In celebrating the 400th anniversary of Dowland's publication, Mark Levy commissioned seven complementary pieces for his consort Concordia from seven contemporary British composers, to comprise The New Lachrimae, for the 2004 Cheltenham Festival. These were interspersed with Dowland's sequence.

Concordia are past masters of the plangent Dowland style - or rather, past mistresses, since all but Levy are women. Insinuating an undertone of agitation here, drawing out the "pleasing pain" of a dissonance there, they bring homewhat a range of mood and detail is to be found within Dowland's apparently monotonous scheme.

Not surprisingly, most of the new pieces resonate with sympathetic melancholy.
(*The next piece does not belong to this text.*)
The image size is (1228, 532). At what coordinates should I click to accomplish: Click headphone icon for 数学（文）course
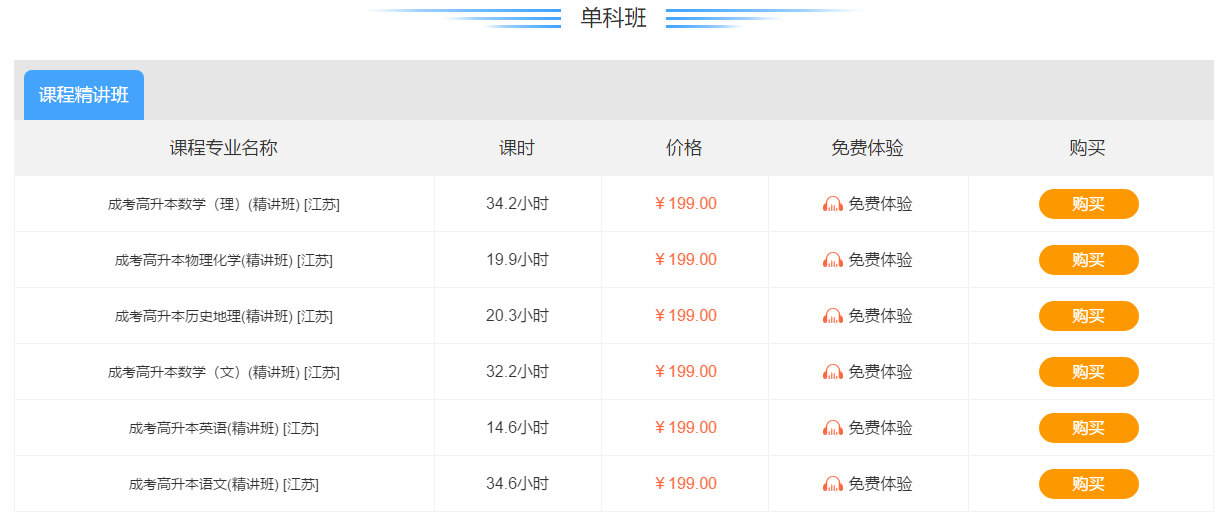(x=832, y=372)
Gavin Bryar's Lachrimae Crepuscule, indeed, sounds like an eighth Dowland pavane that has melted slightly, while Andrew Simpson's Woe, Be Gone comprises restless little spurts of counterpoint on fragmentary Dowland phrases. Michael Zev Gordon sets out with a particular dissonance and, later, a quote, from another Dowland viol piece - Semper Dowland, semper dolens - in his There Always, while Adrian Williams's drifting texture-study Teares to Dreames leads off with ripplings from Elizabeth Kenny's lute.

Sir John Tavener contributes the grave litanies and, for him, unusually chromatic lines of his Lachrymae, before Dowland's last two pavanes wind the sequence down to silence. There have been a lot of these assemblings of little tribute pieces in recent years. For once, this proves an interlinking of old and new that genuinely worked.